An illustrative scenario: Latisha's family stay
Consider a typical scenario. Latisha Robinson, 44, a project manager in Chicago with a family of four, is planning a summer trip and holds flexible Chase Ultimate Rewards points. We can model her options entirely from published charts. If Latisha transfers 100,000 Ultimate Rewards points to World of Hyatt at the published 1:1 ratio, she could book several nights at a mid-category property. Suppose the property prices at roughly 21,000 points per night under the new five-tier chart, with a published cash rate near $400. Four nights would cost 84,000 points against roughly $1,600 in cash value, working out to about 1.9 cents per point. If she books a five-night standard award, Hyatt's fifth-night-free benefit improves the math further, since she pays points for only four of the five nights. The same 100,000 points moved to Marriott Bonvoy, valued near 0.7 cents, would stretch to fewer equivalent nights at comparable properties under dynamic pricing. The illustration is not a promise; award availability varies and prices shift with demand under the new chart. But it shows why, on published figures, Hyatt remains the default recommendation for transferred points in 2026.
Frequently asked questions
What changed with the World of Hyatt award chart in 2026?

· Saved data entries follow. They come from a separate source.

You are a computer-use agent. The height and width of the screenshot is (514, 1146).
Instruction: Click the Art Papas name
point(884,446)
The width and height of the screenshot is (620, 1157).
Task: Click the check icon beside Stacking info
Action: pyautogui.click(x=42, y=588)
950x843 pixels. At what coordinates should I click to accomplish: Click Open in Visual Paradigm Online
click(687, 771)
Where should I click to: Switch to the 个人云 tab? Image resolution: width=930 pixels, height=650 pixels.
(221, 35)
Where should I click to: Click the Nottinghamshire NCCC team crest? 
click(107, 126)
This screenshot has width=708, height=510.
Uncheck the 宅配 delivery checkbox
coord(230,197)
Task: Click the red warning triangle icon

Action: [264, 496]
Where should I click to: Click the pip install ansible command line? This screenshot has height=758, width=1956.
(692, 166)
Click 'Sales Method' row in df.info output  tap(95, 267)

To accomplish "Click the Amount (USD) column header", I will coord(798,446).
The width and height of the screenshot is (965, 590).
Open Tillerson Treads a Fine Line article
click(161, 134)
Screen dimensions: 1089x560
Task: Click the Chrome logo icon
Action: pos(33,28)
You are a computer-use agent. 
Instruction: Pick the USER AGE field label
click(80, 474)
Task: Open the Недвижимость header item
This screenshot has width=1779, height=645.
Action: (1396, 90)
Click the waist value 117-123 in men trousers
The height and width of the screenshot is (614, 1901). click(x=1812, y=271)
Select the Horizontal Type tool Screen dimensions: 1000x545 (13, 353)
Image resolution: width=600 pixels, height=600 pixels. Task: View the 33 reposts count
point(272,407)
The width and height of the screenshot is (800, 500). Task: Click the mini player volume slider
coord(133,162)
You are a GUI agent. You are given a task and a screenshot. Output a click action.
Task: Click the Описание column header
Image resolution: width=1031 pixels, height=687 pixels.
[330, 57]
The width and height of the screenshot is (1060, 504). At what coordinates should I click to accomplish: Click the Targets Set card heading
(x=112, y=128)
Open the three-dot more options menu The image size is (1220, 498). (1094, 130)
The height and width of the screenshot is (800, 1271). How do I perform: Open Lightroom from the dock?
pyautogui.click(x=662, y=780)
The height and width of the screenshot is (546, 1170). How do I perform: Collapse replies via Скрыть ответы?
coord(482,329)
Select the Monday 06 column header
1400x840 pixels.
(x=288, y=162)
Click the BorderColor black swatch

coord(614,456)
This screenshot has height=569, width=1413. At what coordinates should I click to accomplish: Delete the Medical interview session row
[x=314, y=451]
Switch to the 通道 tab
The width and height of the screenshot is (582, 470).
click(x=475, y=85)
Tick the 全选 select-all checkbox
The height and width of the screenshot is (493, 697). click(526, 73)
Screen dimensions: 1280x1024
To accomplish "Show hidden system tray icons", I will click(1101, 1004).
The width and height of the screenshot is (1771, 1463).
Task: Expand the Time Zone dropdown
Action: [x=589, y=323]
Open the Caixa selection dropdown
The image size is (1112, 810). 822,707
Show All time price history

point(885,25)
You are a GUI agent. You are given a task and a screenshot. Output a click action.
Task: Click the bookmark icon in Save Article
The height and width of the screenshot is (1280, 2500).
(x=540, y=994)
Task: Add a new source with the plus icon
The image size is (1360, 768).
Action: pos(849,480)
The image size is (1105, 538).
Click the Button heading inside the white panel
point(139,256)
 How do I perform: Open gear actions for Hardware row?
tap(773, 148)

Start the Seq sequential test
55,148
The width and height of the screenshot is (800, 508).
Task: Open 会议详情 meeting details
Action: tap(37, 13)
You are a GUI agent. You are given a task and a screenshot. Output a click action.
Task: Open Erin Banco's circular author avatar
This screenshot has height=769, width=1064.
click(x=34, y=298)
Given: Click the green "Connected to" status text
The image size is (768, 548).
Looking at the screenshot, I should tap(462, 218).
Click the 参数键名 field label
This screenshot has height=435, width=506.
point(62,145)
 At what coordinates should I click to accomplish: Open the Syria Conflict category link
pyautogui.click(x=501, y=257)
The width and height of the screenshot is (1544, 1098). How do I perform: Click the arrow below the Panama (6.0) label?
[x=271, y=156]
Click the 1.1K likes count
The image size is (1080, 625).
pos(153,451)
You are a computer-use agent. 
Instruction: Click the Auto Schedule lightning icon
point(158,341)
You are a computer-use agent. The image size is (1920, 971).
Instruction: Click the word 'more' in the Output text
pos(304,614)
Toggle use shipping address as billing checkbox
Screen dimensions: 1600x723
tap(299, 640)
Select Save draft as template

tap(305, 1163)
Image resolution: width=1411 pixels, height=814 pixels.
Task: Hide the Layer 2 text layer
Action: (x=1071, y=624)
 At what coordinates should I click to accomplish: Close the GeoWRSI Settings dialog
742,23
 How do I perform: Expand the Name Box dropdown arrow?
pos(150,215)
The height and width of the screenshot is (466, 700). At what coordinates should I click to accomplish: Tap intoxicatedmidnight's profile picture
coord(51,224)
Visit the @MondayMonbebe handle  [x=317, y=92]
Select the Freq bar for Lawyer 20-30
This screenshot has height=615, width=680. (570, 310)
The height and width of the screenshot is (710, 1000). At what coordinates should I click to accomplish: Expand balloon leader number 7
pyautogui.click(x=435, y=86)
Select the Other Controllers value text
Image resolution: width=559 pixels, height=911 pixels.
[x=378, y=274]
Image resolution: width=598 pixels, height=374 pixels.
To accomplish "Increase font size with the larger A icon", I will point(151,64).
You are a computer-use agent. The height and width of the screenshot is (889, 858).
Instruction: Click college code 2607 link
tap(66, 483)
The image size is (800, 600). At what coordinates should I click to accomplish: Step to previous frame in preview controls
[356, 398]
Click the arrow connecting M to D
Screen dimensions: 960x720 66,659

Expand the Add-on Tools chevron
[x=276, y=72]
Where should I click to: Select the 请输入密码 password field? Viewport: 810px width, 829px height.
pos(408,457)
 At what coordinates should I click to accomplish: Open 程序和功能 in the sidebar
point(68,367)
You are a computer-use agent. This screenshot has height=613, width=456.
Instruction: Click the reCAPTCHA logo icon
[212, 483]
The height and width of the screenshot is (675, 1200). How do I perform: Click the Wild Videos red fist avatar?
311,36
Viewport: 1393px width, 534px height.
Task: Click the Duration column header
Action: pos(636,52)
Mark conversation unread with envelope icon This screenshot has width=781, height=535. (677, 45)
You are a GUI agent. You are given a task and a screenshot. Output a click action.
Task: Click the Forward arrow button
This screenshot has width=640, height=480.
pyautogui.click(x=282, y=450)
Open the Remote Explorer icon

On May 20, 2026, Hyatt replaced its three pricing tiers (off-peak, standard, peak) with five (Lowest, Low, Moderate, Upper, Top) across its eight categories. Independent analysis found award prices rose roughly 7.8 percent on average, with some nights far higher. Lower-category properties got cheaper in some cases. Hyatt says the shift to the highest tiers will be gradual through 2026.
Which hotel program has the most valuable points?
On a per-point basis, World of Hyatt leads, with independent valuations around 1.65 to 1.8 cents per point and well-chosen redemptions reaching 2 cents or more. Marriott Bonvoy sits around 0.65 to 0.8 cents, and Hilton Honors lowest at roughly 0.4 to 0.45 cents. These figures are third-party valuations and change over time.
Why are hotel programs devaluing in 2026?
The major public chains carry over $11 billion in outstanding points liability collectively. Each program has a financial incentive to reduce what a point is worth over time, which is why dynamic pricing and chart changes have accelerated. The practical response is to earn points for specific trips rather than holding them indefinitely.
Are Hilton points worth earning despite low value?
They can be, but only in a volume strategy. Hilton's low per-point value is offset by high earning rates and free-night certificates from co-branded cards, which cover a night regardless of its point price. For travelers redeeming certificates at expensive properties, the math can work well. For valuing points as flexible currency, Hilton is the weakest of the four.
Disclaimer: This article is for informational purposes only. Points values, transfer rates, and program rules change frequently. Always verify the latest terms directly with the issuer or program before applying or redeeming.